+++ TRECHO DE ORIGEM

Sob a perspectiva da evolução legislativa, a Reforma Penal de 1984 desempenhou papel relevante na consolidação do sursis como instrumento legítimo de política criminal, ao buscar coibir os efeitos nocivos das penas privativas de liberdade de curta duração. A reforma incentivou a substituição dessas penas por medidas mais adequadas, como a suspensão condicional da pena e a ampliação das penas restritivas de direitos (BITENCOURT, 2024). A nova configuração conferiu ao instituto maior rigor e efetividade, rompendo com a antiga imagem de mecanismo ineficaz e “quase nada-jurídico”. 

O modelo brasileiro, ainda que filiado à tradição belgo-francesa do Direito Penal, passou a incorporar características do sistema anglo-americano, como o acompanhamento especializado dos beneficiários do sursis (“probation)”, nos moldes do que os franceses denominam “sursis avec mise à l’épreuve” (BITENCOURT, 2024). Essa evolução contribuiu para conferir maior credibilidade ao instituto, inclusive perante a opinião pública, que antes o percebia como sinônimo de impunidade.

++++++

TAREFA CURTA 1 -
Indique se cada afirmação abaixo está de acordo com o trecho sobre o sursis, respondendo sim ou não e citando literalmente as palavras do trecho que decidem a questão: (a) A Reforma Penal de 1984 incentivou a substituição das penas privativas de liberdade de curta duração. (b) O modelo brasileiro está filiado à tradição anglo-americana do Direito Penal. (c) A opinião pública já percebeu o sursis como sinônimo de impunidade.
TAREFA CURTA 2 -
Reproduza, sem qualquer alteração, a parte do trecho sobre o sursis que começa nas palavras "O modelo brasileiro, ainda" e termina depois das palavras "sinônimo de impunidade.".
TAREFA CURTA 3 -
Reescreva em forma de lista o parágrafo do trecho sobre o sursis que começa com "O modelo brasileiro, ainda que filiado", mantendo seus fatos principais.

+++ DADOS APRESENTADOS

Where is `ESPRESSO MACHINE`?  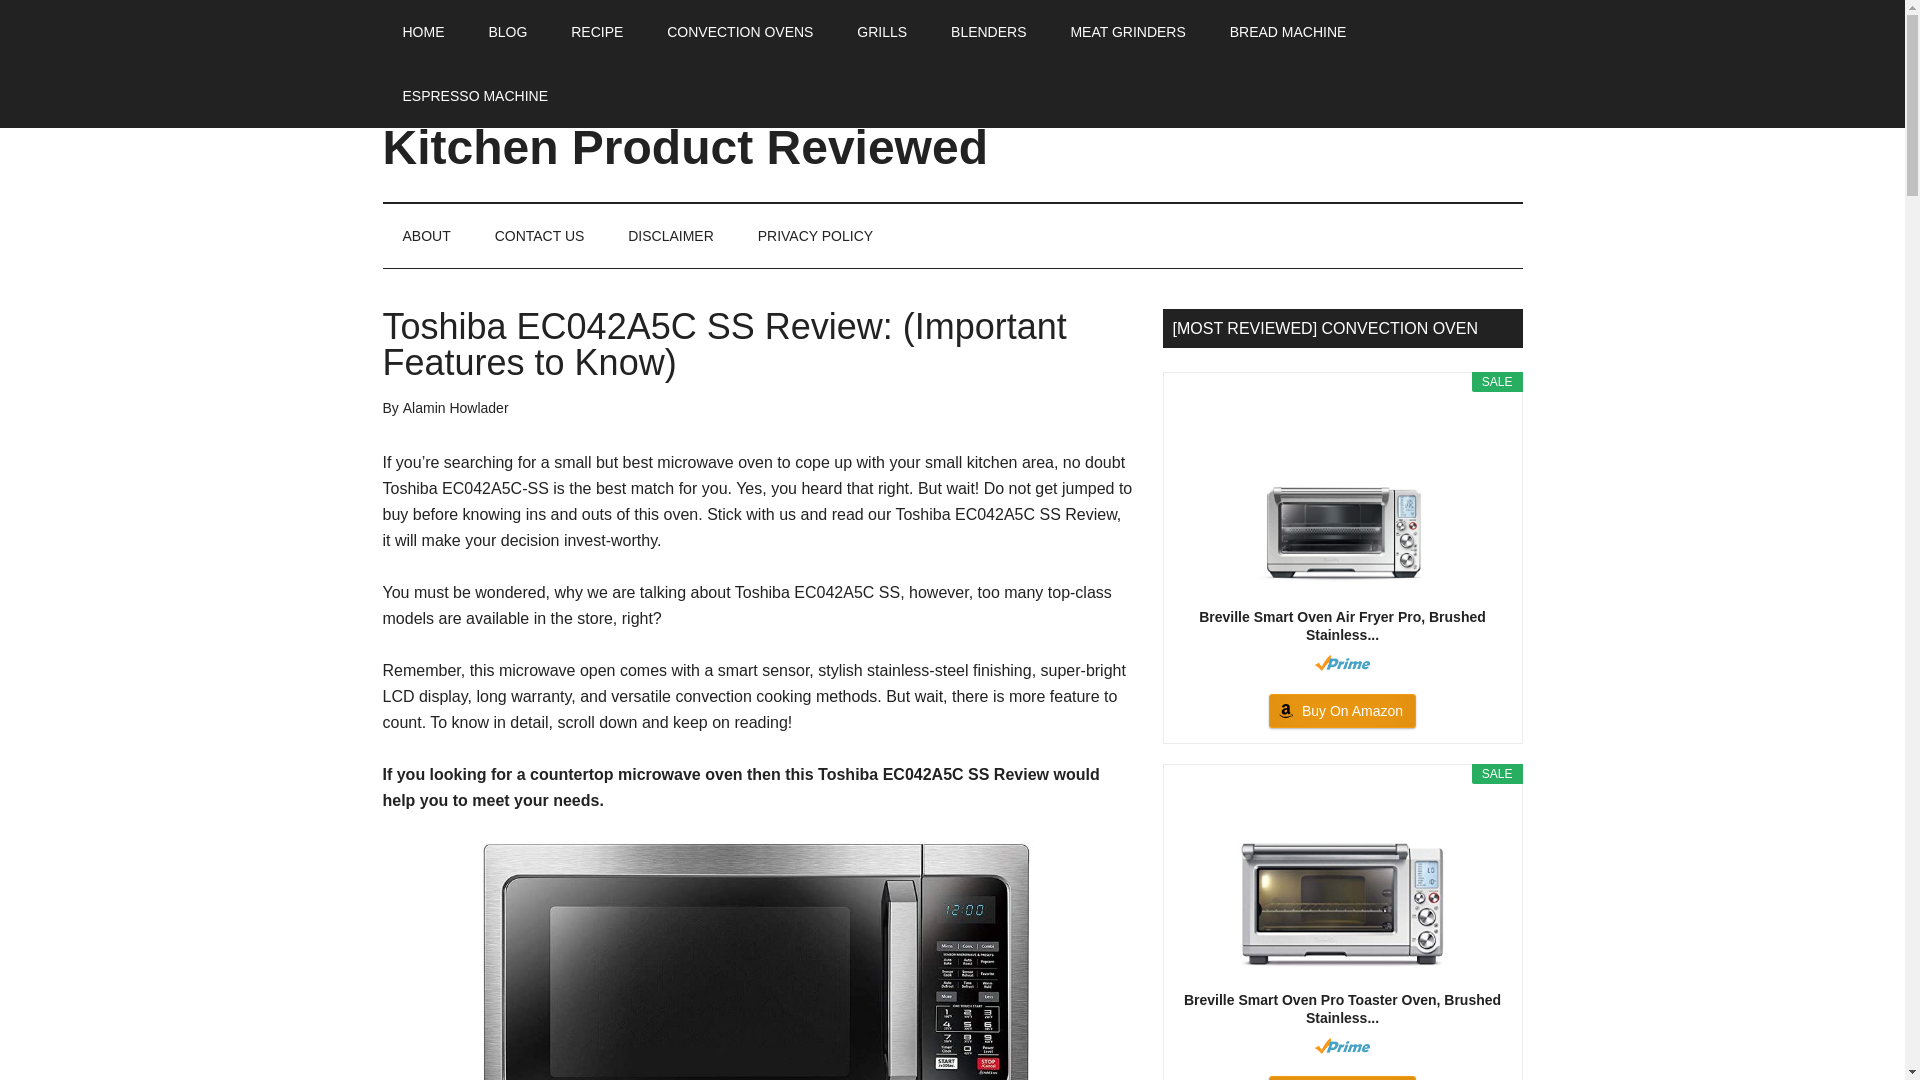 ESPRESSO MACHINE is located at coordinates (474, 96).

++++++

RESPOSTA CORRETA 1 -
(a) Sim: "A reforma incentivou a substituição dessas penas por medidas mais adequadas".
(b) Não: "ainda que filiado à tradição belgo-francesa do Direito Penal".
(c) Sim: "que antes o percebia como sinônimo de impunidade".

RESPOSTA CORRETA 2 -
O modelo brasileiro, ainda que filiado à tradição belgo-francesa do Direito Penal, passou a incorporar características do sistema anglo-americano, como o acompanhamento especializado dos beneficiários do sursis (“probation)”, nos moldes do que os franceses denominam “sursis avec mise à l’épreuve” (BITENCOURT, 2024). Essa evolução contribuiu para conferir maior credibilidade ao instituto, inclusive perante a opinião pública, que antes o percebia como sinônimo de impunidade.

RESPOSTA CORRETA 3 -
- O modelo brasileiro segue a tradição belgo-francesa do Direito Penal.
- Passou a incorporar características do sistema anglo-americano, como o acompanhamento especializado dos beneficiários do sursis ("probation"), nos moldes do "sursis avec mise à l'épreuve" francês.
- Essa evolução deu maior credibilidade ao instituto, inclusive perante a opinião pública, que antes o via como sinônimo de impunidade.